Para mim, quando o surto aconteceu foi uma bagunça, uma mistura de tudo e de muita coisa. A realidade mais bruta de que alguma forma também sabia que existia, batendo na porta, ruptura de consciência e inconsciência; como também o que parecia ser dentro de mim uma explosão com meus trinta, quarenta por cento do meu eu e ser ativo de convívio e a totalidade de meu ser que tentava de vez se unir como um só ser, mente e pessoa.
Tive dezenas de surtos que foram sempre difíceis, tomei vários remédios, e fiz terapia com várias pessoas diferentes, a todos por quem sou muito grato. Um surto é algo desesperador e sou grato, também à medicina de nossa época e à psicanálise como um todo.
Acredito que, com esse livro, consegui satisfazer e aquietar essa busca de toda uma vida diante da escolha que tive, e que fiz, desse momento, ao menos no que para mim e dentro de mim é suficiente.
O meu primeiro surto ocorreu em 2001, comecei a escrever esse livro no inicio de 2018. Foram quase vinte anos de surtos e suas consequências. Onde eu tentei, da melhor maneira que pude, fazer sentido do que vi e vivenciei. Vejo esse livro como se, com ele, uma etapa da minha vida se encerrasse. Aqui tentei dizer o que entendi dentro e fora dos surtos que vivi.
Prelúdio
Acredito que a vida se mantém, se contem e se constitui a partir de quatro elementos: a matéria, o sentir, o pensar e a consciência. É desses quatro elementos e forças e possibilidades que a vida existe, e se perpetua em sua existência e em sua perpétua existência.
Onde o sentir é da alma e é mais fácil entender assim, perante o romanticismo, do que entendemos e enxergamos como alma. Porém o pensar também o é da alma. Ambos são da alma, e são seus instrumentos valiosos em se organizar, se situar, agir, reagir e para além do horizonte enxergar, e nos ajudar a ver, entender e viver. Onde em nossos corpos; os dois, o sentir e o pensar adequam seu respiro e exercitam seus viveres em harmonia, com a estrutura do nosso corpo e as possibilidades estruturais inerentes dele, de nele e através dele existirem.
Onde nosso desafio é viver no mundo material, o tendo como real, pois o é, e ao mesmo tempo entender sua interação com a consciência. Onde aqui temos ambos e ambos existem dentro de uma relação, que com tempo entenderemos mais sobre essa relação e a nossa relação como vida e forma de corpo, dentro desse parâmetro de matéria – consciência; dentro, também, do corpo, no qual existimos, que inclui através do corpo, os sentidos, os instintos e nossos impulsos naturais.
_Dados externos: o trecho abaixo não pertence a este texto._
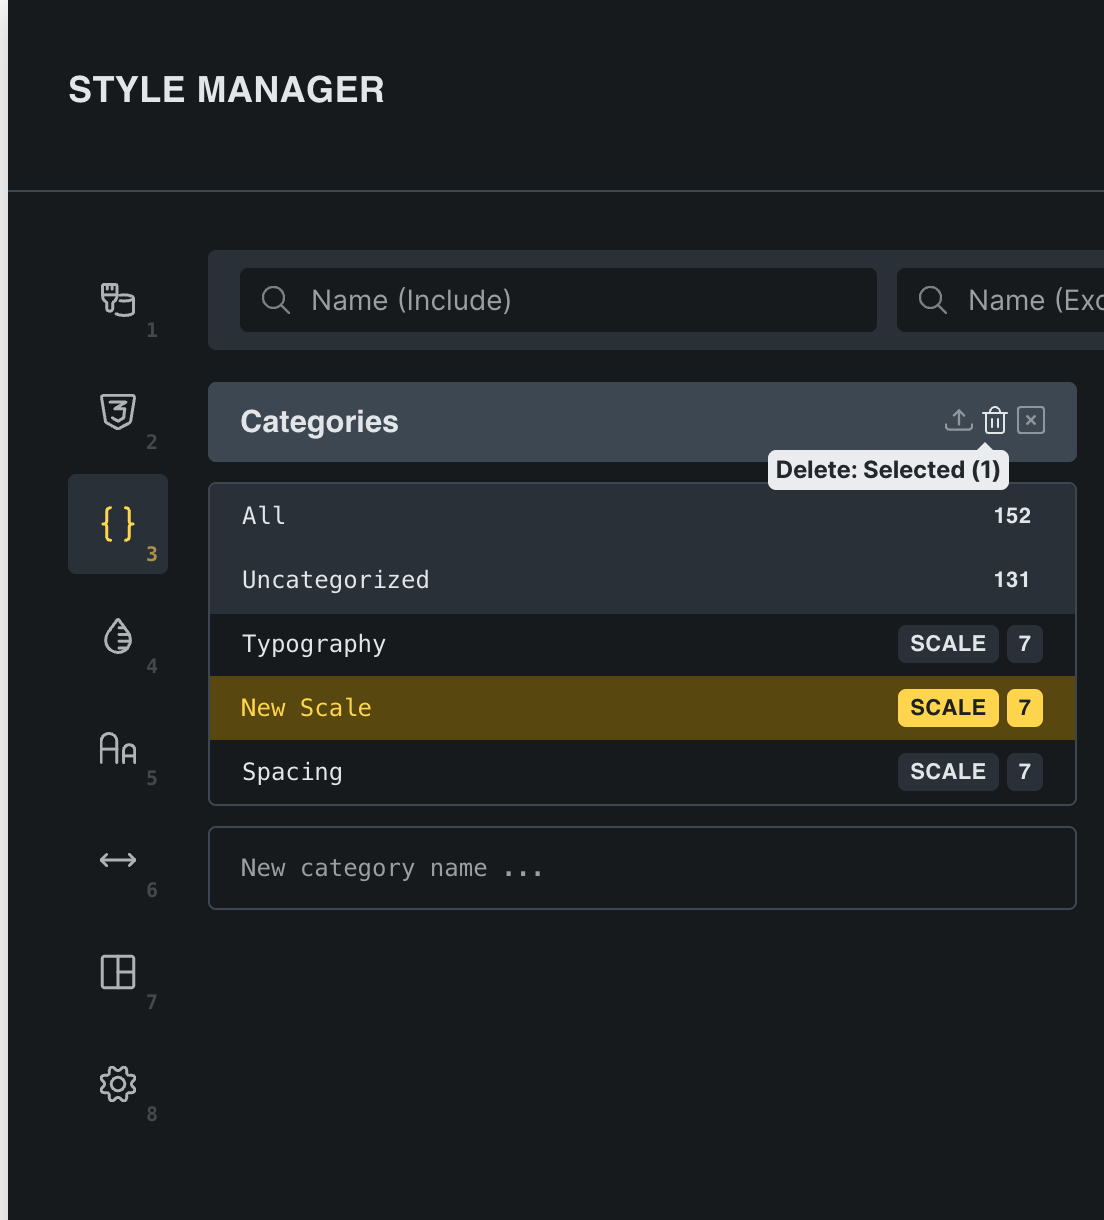Clear selection with the X box icon
This screenshot has height=1220, width=1104.
coord(1030,420)
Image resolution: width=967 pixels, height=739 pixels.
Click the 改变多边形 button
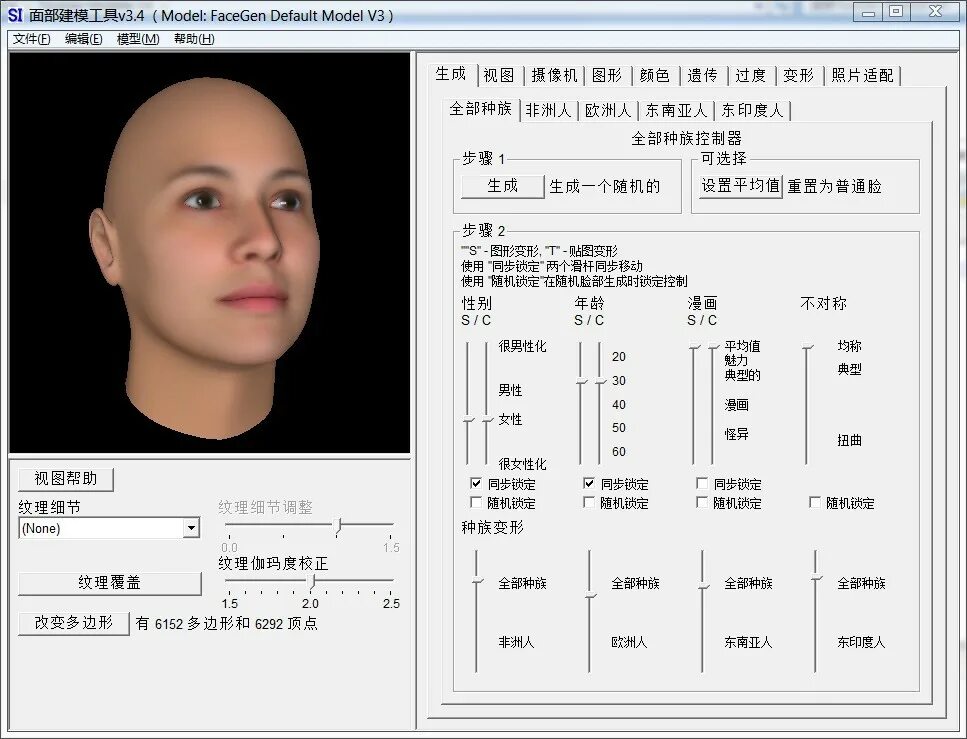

Aqui a vida que existe dentro do mundo da matéria, no físico que inclui, nosso biológico, interage e existe em parceria com a consciência. Onde a consciência, ao menos até onde se é possível saber, existe a partir do mundo físico dentro de uma relação entre ambos que discutiremos mais a fundo. O que parece ser certo, é que os dois, a matéria e a consciência existem, e é para consciência que parece estar apontando o caminho do futuro. Não em negar o mundo físico ou nosso corpo biológico, que também faz parte de nosso mundo físico. Em vez disso, é proposto que abracemos nosso físico e nosso viver nele e também aprender a nos relacionar e relacionar com o mundo da consciência através do físico, dentro da forma de nosso corpo e da matéria que compõem o mundo físico como um todo.
Aqui, falarei de cada elemento de forma especifica. Me permiti, também falar de maneira mais ampla dentro desses quatro elementos, além de também falar e procurar entender cada um especificamente.